Fisica e bicicletta

(A cura di Sergio Focardi)

 

Restare quasi immobili, a cavalcioni di una bicicletta, è un esercizio piuttosto difficile, come ben sanno tutti coloro che ci hanno provato o hanno assistito alle gare su pista dove conviene lasciar partire per primo l’avversario per mettersi alla sua ruota. Al contrario è molto più semplice pedalare perché in questo caso la bici si mantiene stabile. Il motivo di questa differenza consiste nell’effetto giroscopico secondo cui sistemi ruotanti (le due ruote) si mantengono stabili rispetto a spostamenti che tendono a ruotare il piano in cui si muovono.

Un semplice esperimento che dimostra quanto sopra affermato e mette in evidenza il bizzarro comportamento dei giroscopi è il seguente: una ruota di bicicletta con il mozzo sostenuto da due dita cade se uno dei sostegni viene abbassato; posta in rotazione, anziché cadere prende a ruotare attorno all’asse verticale.
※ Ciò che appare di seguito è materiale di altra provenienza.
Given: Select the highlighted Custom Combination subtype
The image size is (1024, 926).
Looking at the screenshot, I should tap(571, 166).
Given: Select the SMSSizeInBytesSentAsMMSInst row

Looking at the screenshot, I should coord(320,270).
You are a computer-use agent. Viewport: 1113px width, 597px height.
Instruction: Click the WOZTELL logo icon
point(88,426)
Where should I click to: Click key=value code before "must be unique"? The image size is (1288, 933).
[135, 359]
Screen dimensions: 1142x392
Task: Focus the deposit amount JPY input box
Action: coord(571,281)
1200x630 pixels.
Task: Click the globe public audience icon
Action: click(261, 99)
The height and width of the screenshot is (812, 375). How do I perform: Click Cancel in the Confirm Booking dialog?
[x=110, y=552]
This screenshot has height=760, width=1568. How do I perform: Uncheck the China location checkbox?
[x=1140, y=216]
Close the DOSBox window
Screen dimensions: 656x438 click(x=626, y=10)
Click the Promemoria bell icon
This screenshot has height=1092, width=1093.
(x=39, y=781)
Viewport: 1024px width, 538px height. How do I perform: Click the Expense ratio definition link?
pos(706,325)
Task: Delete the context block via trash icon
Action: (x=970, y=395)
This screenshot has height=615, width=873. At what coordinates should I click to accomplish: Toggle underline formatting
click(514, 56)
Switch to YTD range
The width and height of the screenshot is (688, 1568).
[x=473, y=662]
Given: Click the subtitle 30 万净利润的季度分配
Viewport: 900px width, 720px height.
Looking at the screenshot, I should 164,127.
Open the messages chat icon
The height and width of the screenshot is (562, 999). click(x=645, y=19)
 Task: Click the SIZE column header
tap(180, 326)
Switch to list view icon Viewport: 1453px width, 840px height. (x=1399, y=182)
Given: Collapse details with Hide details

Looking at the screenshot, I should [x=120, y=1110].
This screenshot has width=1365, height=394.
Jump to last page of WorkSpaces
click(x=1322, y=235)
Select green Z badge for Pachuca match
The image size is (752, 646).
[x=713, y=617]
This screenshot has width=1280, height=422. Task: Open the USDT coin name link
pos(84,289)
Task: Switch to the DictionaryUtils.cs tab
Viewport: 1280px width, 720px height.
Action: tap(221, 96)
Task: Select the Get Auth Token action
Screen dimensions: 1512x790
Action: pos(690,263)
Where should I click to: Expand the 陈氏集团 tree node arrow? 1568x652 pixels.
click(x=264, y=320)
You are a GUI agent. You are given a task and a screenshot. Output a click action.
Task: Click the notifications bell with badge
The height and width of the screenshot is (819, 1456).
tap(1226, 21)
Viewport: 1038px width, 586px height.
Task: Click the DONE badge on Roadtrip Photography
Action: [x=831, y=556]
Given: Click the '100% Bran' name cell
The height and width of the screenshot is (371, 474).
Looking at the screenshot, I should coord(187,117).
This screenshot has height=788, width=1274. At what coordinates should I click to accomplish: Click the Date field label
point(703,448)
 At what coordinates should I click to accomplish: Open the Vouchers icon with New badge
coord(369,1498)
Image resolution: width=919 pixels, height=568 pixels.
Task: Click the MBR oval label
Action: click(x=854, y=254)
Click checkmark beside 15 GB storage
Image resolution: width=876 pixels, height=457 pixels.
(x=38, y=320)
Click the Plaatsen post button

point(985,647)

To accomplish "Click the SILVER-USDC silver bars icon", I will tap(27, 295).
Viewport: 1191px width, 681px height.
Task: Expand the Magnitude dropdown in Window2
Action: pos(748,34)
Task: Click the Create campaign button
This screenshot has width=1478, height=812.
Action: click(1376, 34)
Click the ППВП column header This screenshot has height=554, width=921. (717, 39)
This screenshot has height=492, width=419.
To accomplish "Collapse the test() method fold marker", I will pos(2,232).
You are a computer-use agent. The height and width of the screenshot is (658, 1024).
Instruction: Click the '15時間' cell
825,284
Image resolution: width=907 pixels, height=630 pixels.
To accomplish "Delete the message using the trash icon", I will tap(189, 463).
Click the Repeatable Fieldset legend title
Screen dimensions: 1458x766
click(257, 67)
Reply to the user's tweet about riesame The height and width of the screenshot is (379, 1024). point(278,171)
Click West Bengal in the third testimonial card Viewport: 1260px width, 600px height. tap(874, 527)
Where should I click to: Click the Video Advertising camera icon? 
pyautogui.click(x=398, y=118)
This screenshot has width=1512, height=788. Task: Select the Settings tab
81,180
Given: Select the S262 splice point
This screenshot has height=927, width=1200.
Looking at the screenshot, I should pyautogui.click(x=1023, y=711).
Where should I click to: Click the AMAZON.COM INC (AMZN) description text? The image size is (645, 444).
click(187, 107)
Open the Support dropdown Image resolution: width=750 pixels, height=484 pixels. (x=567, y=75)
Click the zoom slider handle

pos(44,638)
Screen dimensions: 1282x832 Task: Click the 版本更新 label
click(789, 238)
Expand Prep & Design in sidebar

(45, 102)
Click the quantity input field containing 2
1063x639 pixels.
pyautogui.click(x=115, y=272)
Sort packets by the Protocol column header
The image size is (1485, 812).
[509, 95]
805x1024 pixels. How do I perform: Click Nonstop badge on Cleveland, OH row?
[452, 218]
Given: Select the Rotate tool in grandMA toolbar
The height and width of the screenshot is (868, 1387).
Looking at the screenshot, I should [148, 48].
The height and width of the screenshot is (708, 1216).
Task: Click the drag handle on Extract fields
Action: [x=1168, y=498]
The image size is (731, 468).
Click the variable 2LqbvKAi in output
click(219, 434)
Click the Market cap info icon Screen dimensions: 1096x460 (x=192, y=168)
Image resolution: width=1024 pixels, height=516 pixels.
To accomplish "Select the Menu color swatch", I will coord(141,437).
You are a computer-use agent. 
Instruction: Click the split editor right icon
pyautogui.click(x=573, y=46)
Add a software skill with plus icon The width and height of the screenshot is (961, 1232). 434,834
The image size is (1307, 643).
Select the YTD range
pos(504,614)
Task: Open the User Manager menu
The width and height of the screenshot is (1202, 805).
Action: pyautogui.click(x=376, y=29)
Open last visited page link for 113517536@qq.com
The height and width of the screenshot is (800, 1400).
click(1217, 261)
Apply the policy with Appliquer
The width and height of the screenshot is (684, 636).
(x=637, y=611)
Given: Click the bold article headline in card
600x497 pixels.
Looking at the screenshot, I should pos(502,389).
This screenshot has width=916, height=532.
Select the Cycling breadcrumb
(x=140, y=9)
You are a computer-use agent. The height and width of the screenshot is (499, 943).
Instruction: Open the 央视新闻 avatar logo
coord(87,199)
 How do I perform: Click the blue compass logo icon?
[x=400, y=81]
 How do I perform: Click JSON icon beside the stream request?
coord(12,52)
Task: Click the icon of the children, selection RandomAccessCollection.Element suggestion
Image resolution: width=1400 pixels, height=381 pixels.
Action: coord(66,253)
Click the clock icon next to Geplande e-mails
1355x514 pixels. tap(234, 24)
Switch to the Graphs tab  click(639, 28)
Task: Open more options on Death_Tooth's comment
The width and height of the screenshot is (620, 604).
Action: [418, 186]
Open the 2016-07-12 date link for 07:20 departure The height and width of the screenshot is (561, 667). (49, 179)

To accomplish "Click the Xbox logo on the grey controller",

Per tale motivo, i ciclisti conservano l’equilibrio con piccole rotazioni del manubrio attorno all’asse verticale.

Quanto detto per le biciclette vale anche per le motociclette la cui stabilità durante il moto è merito dell’effetto giroscopico.

Una importante applicazione consiste nella bussola giroscopica, un sistema che conserva la propria direzione anche se il veicolo su cui si trova compie rotazioni.